A Time For Every Purpose (2023) Movie Review

Verdict
3

Summary

Filmmaker Lance Smith seems to understand this world and the characters that populate it. It might appeal to the same audience that made The Sound of Freedom a hit, but it also might challenge a casual, unsuspecting viewer who wouldn’t exactly expect some salty language for a movie that portends to aim its arrows at hearts in search of salvation.

Plot:

Destinies converge when guilt and redemption are at stake.

 

Review:

A young black man named Reggie (Zachary S. Williams) is plagued by the guilt of killing a little girl in a car accident, and there is no consoling his conscience, even as often he tries by visiting her grave and then later to confess his grief to a gruff pastor (played by Wade Hunt Williams) of an inner city church, a guy who behaves like a life coach to as many hurting souls as he can in a season where it seems like almost everyone around him is in desperate need of redemption and forgiveness. Reggie is just one desperate soul in a sea of desperate souls; there is also another young man named Paul (Eric Diaz), an ex-solider drifting the streets, popping his prescription pills like tic tacs until his prescription runs out weeks too soon. Living rough for the first time in his life, Paul gets desperate and his edgy personality push him close to committing crimes – such as robbing a drug store for just one more refill – and he finds an unlikely ally in a mute vagabond who almost acts like his conscience when he most desperately needs one. There’s also a young mother named Ruth (Alexia Aldebol) who gets a surprise visit from her recently incarcerated ex, a dangerous psychopath who might very well kill her and her child if she doesn’t get immediate help from a source that surprises us. These lost souls, and others too, populate and drift around the church where the neighborhood pastor does his best to inspire hope and redemption when they so desperately need them in equal measure.

 

The faith-based genre is not a new concept, and has been around for decades, from searing, sincere, and goofy end-times rapture epics, and there’s even been some that take the down and dirty approach, from gang banger church classics like The Cross and the Switchblade, or more modern hits like The Sound of Freedom, which is technically “faith-based” because of its “God’s children are not for sale” approach to proselytizing its message against human trafficking.

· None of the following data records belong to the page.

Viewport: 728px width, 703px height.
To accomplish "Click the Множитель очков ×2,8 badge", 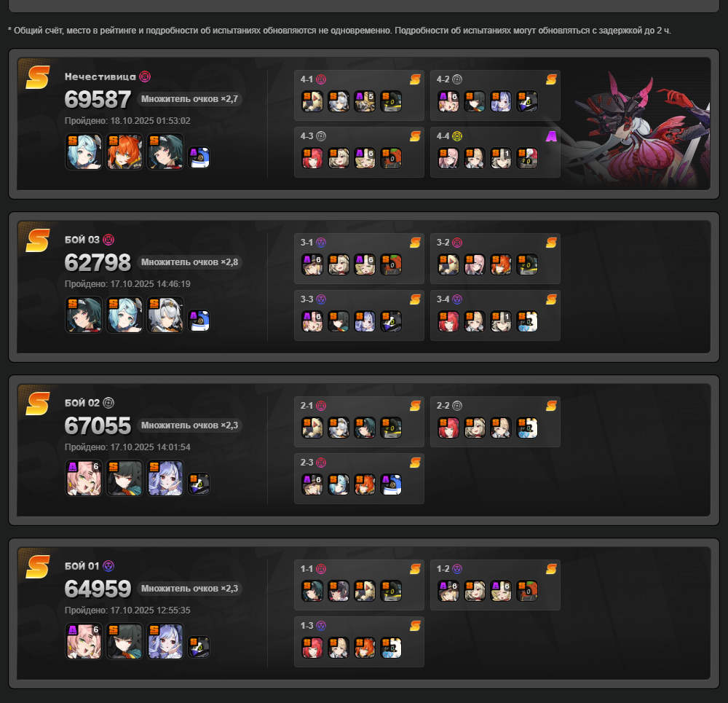I will [x=189, y=262].
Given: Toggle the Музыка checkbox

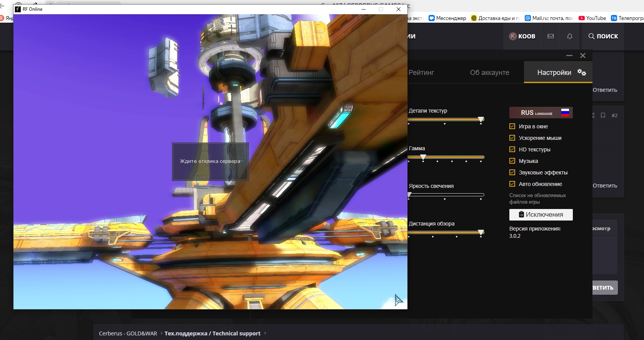Looking at the screenshot, I should (x=512, y=161).
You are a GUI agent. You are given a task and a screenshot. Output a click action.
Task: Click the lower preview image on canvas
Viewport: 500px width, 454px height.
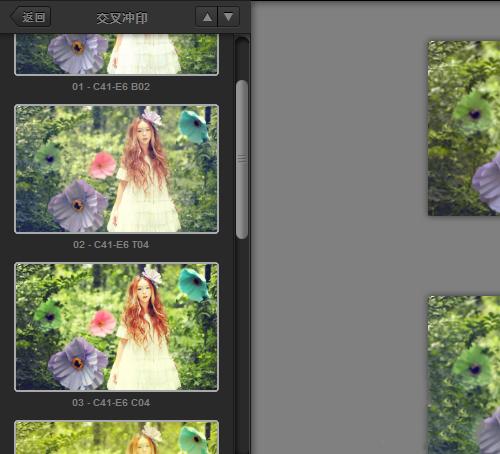tap(464, 375)
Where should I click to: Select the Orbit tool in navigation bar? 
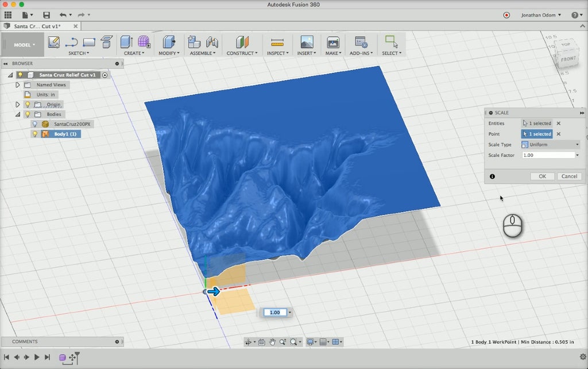249,341
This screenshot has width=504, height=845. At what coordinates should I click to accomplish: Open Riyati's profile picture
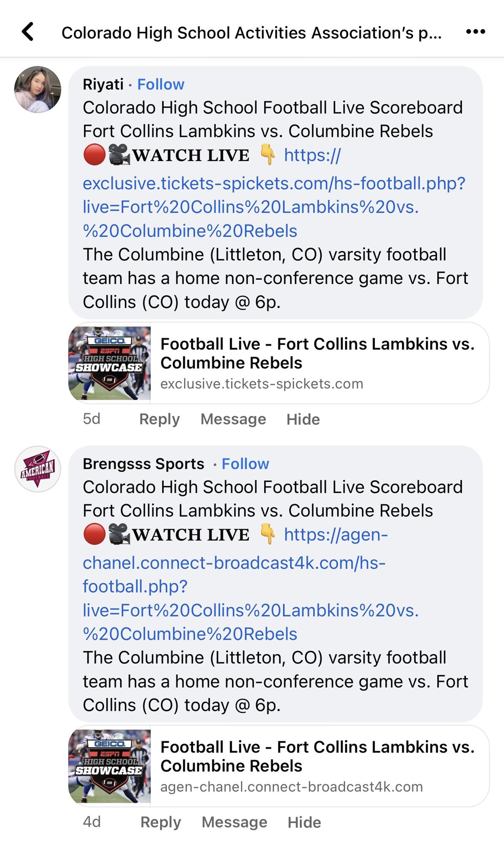tap(38, 89)
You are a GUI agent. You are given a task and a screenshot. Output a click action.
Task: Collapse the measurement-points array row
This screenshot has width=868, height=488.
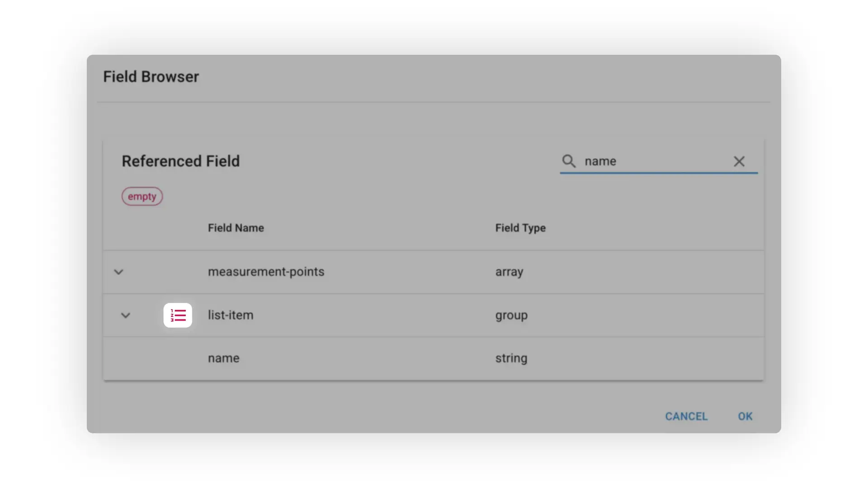118,272
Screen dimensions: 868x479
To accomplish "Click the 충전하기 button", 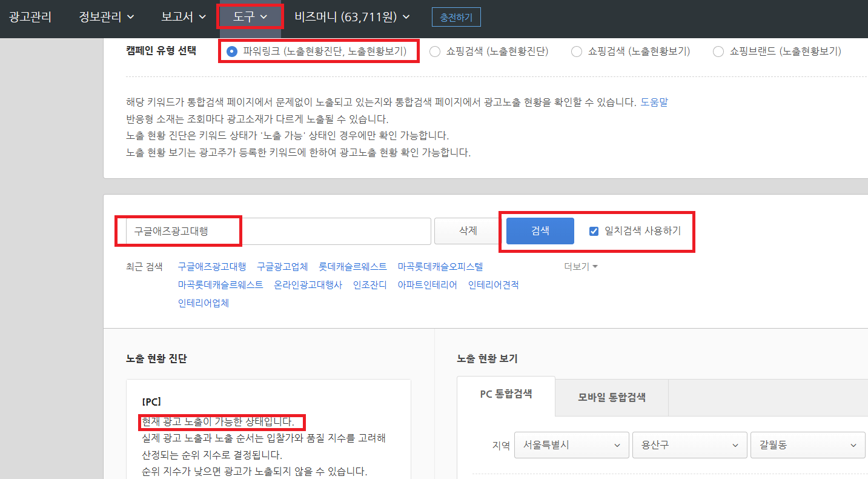I will (456, 17).
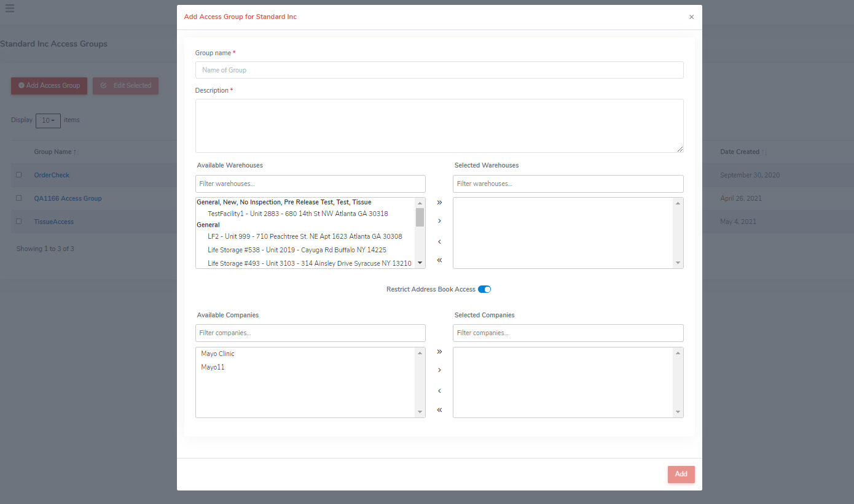Disable the Restrict Address Book Access toggle
Screen dimensions: 854x504
(x=484, y=289)
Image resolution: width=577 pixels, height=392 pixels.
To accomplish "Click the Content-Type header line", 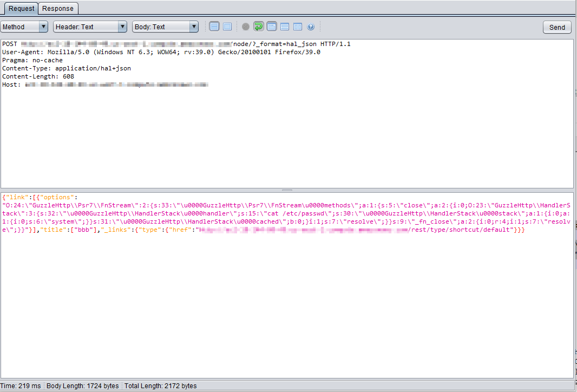I will pyautogui.click(x=67, y=68).
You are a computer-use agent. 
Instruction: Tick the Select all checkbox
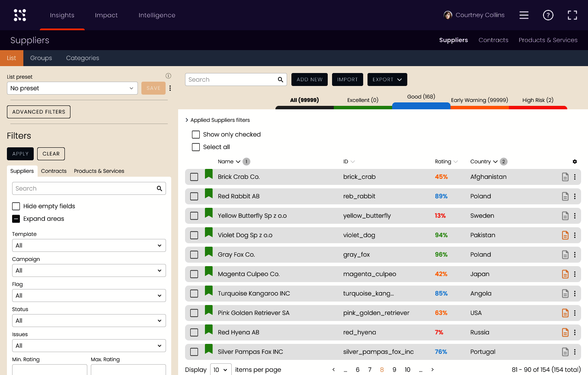(196, 147)
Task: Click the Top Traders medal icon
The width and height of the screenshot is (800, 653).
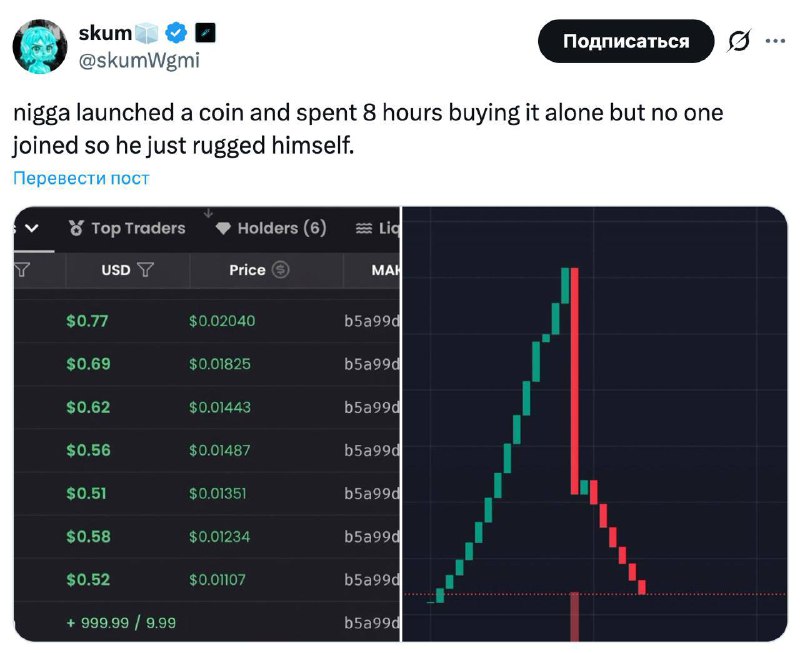Action: point(76,228)
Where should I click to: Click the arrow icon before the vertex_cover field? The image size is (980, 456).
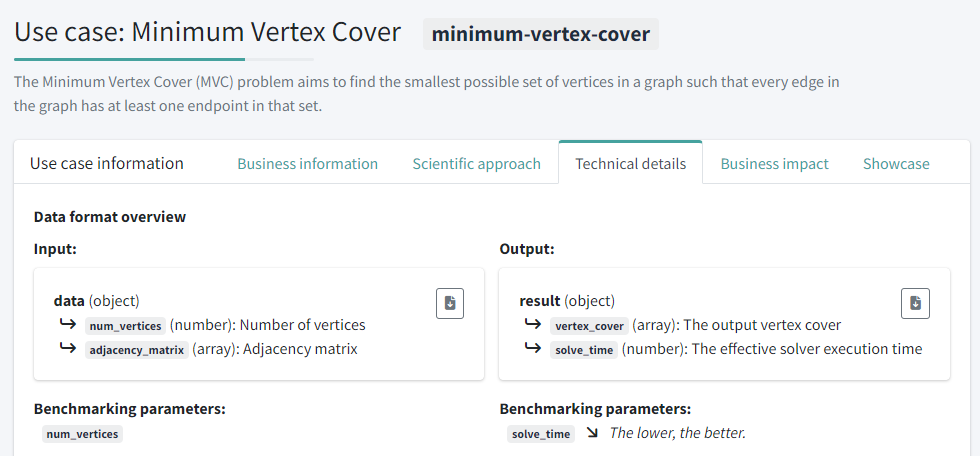pos(533,325)
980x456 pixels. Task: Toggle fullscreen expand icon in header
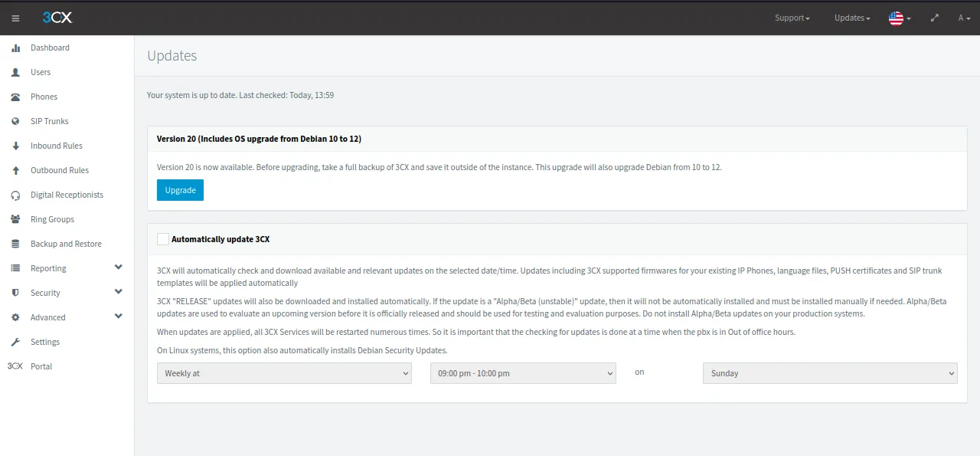(x=934, y=18)
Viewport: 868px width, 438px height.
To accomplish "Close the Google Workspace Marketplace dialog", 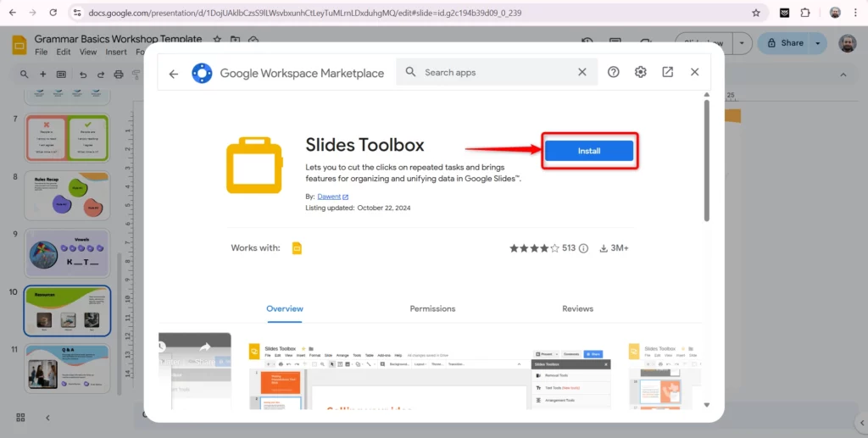I will [x=695, y=73].
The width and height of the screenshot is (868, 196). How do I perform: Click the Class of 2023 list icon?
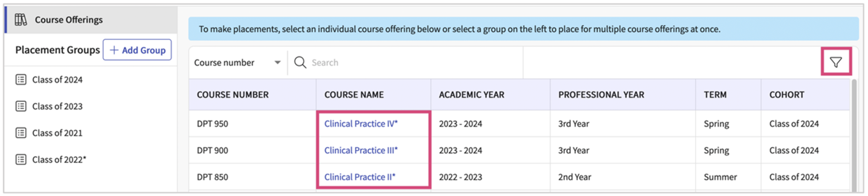coord(21,106)
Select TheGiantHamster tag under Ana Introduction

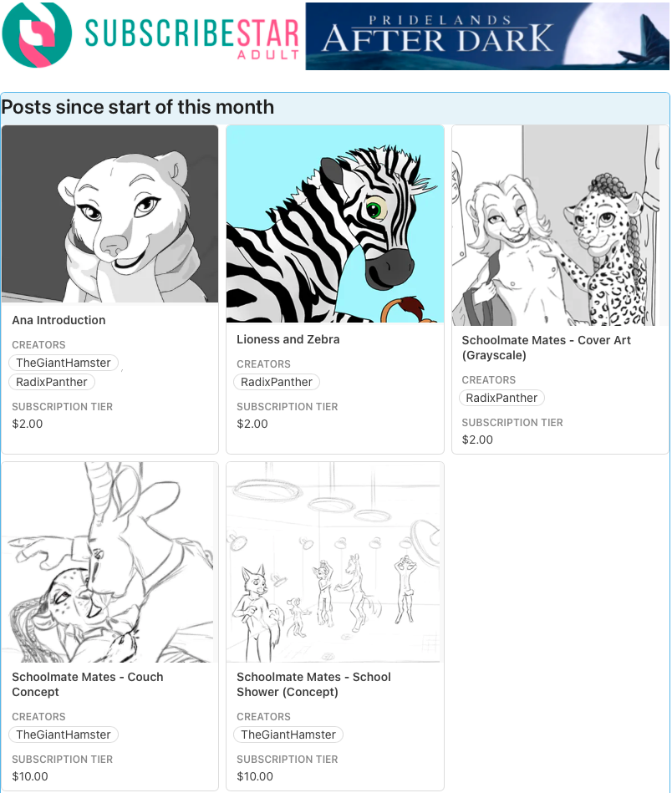[x=64, y=363]
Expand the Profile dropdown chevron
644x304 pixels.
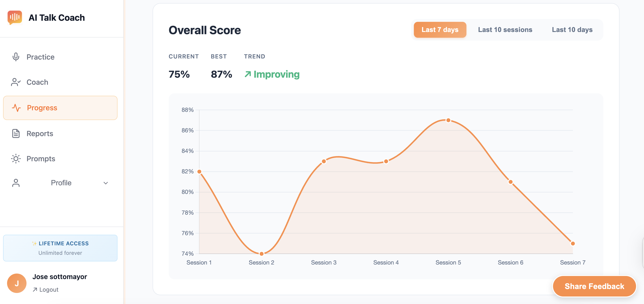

Frankly, if a movie uses the name of Jesus as a signal for characters to make a life choice for eternal salvation, it gets my vote as a “faith-based” movie, but pegging a genre where Christian faith is measured by how many times Biblical scripture is used on screen or how many times characters refer to God or Jesus can be off-putting if it’s branded incorrectly. Is Chariots of Fire a faith-based movie? Is Shadowlands? These are Academy Award-winning or nominated films that tell powerful stories about characters who happen to be Christian, and they have outstanding performances as a bonus.

 

A Time For Every Purpose wears its heart on its proverbial sleeve: that much is apparent almost from the get-go. It doesn’t worry about shying away from presenting a more-or-less realistic and gritty world where characters happen to say “fuck” or variations of that word in situations where real people might say it. It also doesn’t shy away from using the name of Jesus in ways that Hollywood is certainly afraid to use it. Hollywood’s understanding of Jesus has always been weak and confused and as a result His image or His name have been used in all sorts of movies to ward off demons or the devil, or to be trashed in profane, vain expletives, so it’s refreshing and welcome to my ears and my heart to see and hear that name spoken in reverence and in the proper way. Characters give their lives to Christ in A Time For Every Purpose, but in developments that are earned, even as we’re put through the wringer emotionally as the film’s characters’ lives and destinies teeter on the razor’s edge of complete ruin. It’s not exactly a surprising movie, but it’s done competently enough to recommend for someone looking for a melodrama with some grit. Filmmaker Lance Smith seems to understand this world and the characters that populate it. It might appeal to the same audience that made The Sound of Freedom a hit, but it also might challenge a casual, unsuspecting viewer who wouldn’t exactly expect some salty language for a movie that portends to aim its arrows at hearts in search of salvation.